“It will do,” father finally pronounced.
It would do? Yes, in two or three years, when I had grown a great deal more. Mother was cautious about speaking too approvingly. My brothers kept silence, but I perceived that they were smothering their laughter, a self-denial which Louise by no means exercised. Aunt Deen saved the situation which was becoming painful. She arrived late upon the scene, for she had been putting to rights in the tower chamber when notified of the arrival of M. Plumeau. We heard her on the stairs before we saw her. Hope at once revived. Her coming was like the arrival of fresh troops upon the field of battle—she decided the fortunes of the day.
Hardly had she perceived me, lost in my new suit, when she cried:
“It’s admirable, Francis; I won’t keep it from you; never have I seen any one so becomingly dressed.”
Every one drew a long breath and I was comforted; so greatly, indeed, that, unwilling to part with my fine garments, I put them on for our next walk.

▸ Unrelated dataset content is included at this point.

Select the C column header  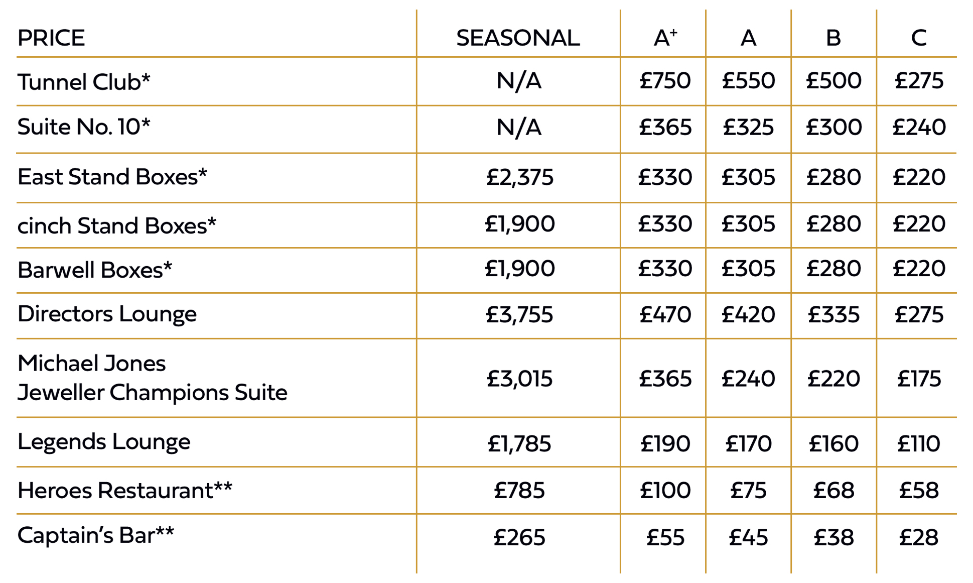pyautogui.click(x=918, y=38)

Grandfather did not notice. But at the gate Aunt Deen overtook us all out of breath.
“Naughty boy!” she exclaimed, “putting on your best clothes for a walk!”

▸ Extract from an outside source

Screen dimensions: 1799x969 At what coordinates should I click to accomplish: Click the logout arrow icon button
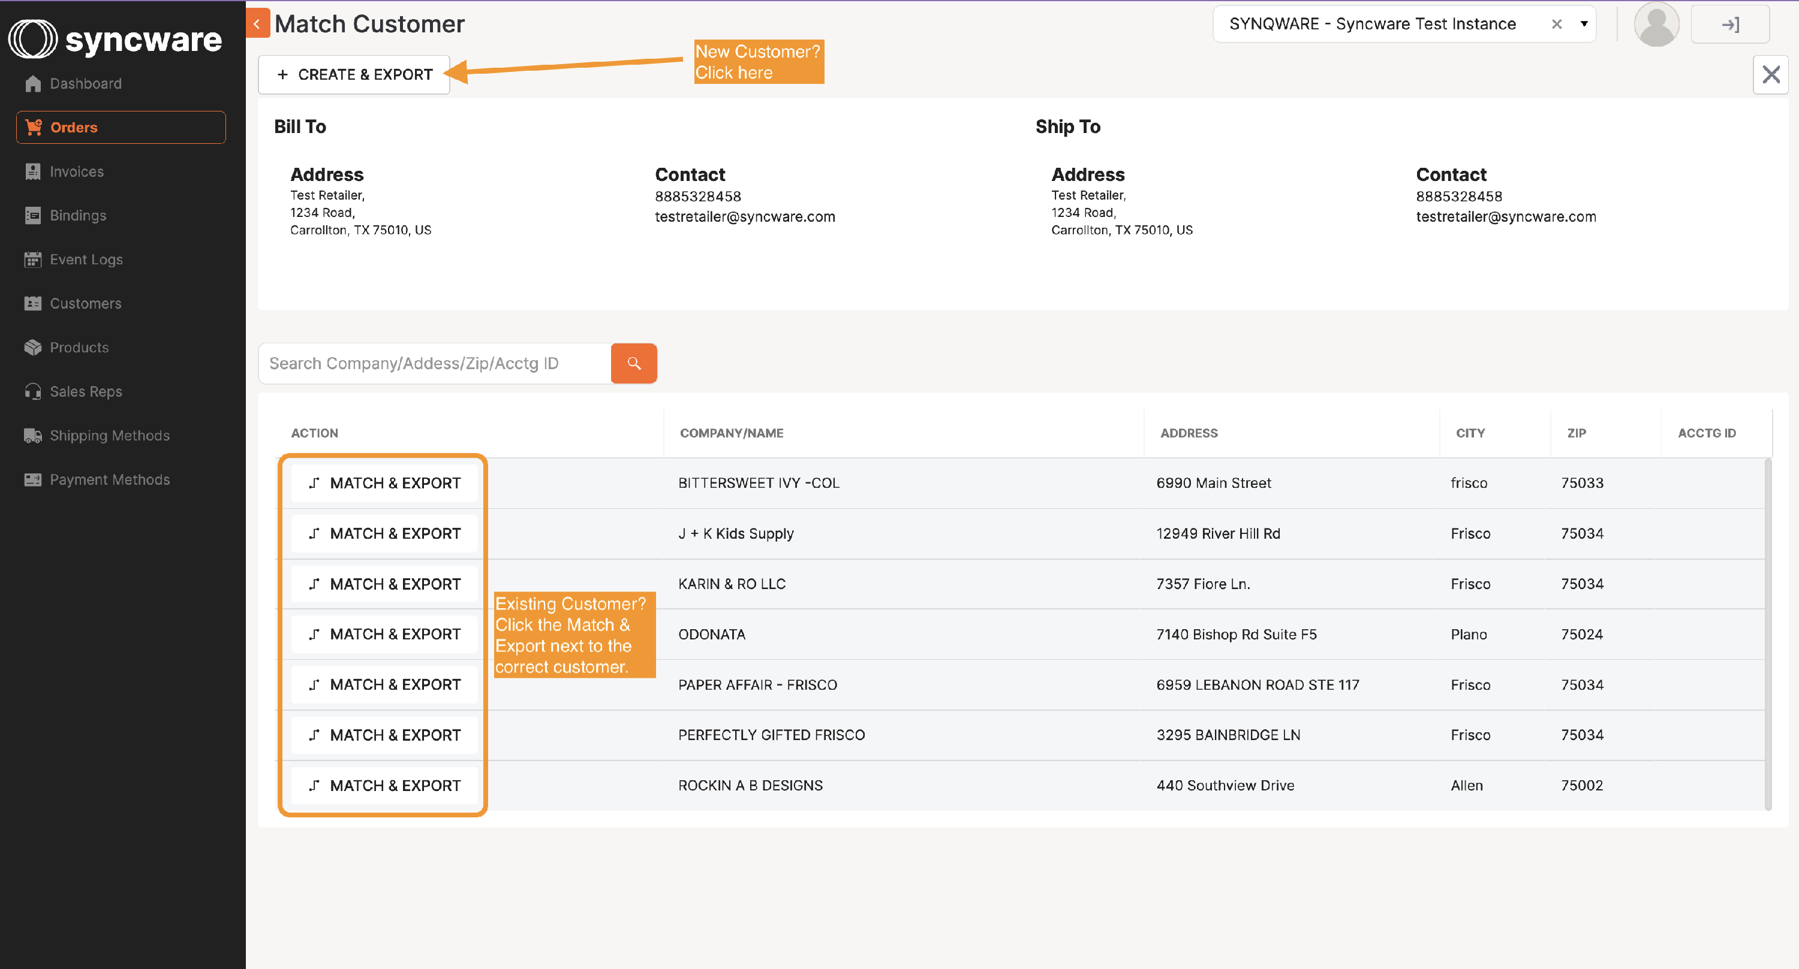point(1729,24)
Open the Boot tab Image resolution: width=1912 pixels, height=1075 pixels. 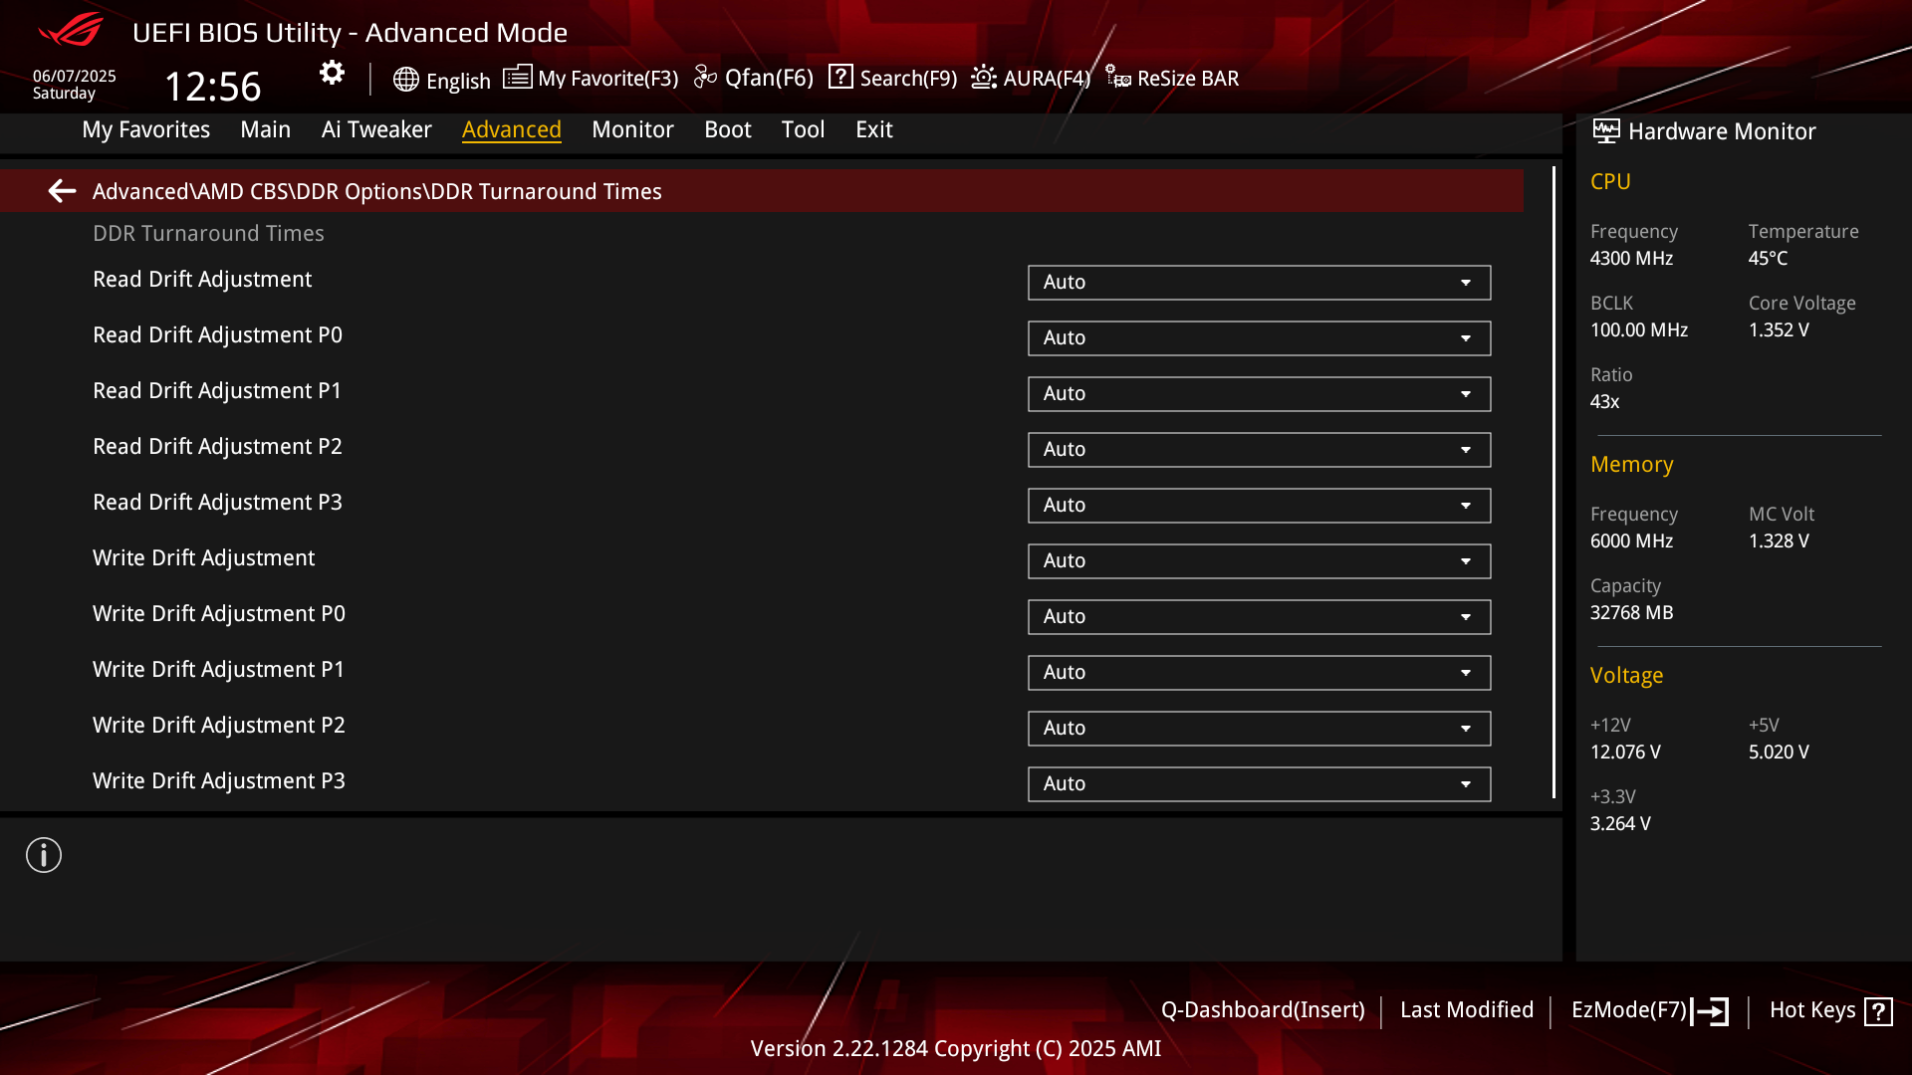coord(727,129)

She almost undressed me with her own hands in the street; I must needs go back to the house under her escort, to exchange my costume for less distinguished raiment, and the walk that day was spoiled. But those that came afterward made it up to me.
There was the forest and there was the lake....
The forest, with certain farms and vineyards, made part of a historic domain, the château of which, after enduring sieges and entertaining great personages of the army or the church, was half in ruins and no longer habitable. The whole property belonged to a retired colonel of cavalry, son of a Baron of the Empire, whose fortune not being sufficient to keep it up decently, he was permitting it to fall into decay. He lived alone and spent the whole day riding about on one or another of his old horses, without ever going beyond his estate. Though it was entirely surrounded with a wall grandfather and I used to find our way in by breaches which we had discovered.
He led me about among the trees, taught me to distinguish their characteristics, and encouraged me to sit down under their shade, on the moss and not on the treacherous benches which we perceived sparsely scattered here and there, the woodwork of which was rotten with damp. Grass was growing in the alleys, which under over-arching trees guided the gaze to portals of light, that seemed on one side to be blue, because of the lake which they framed in.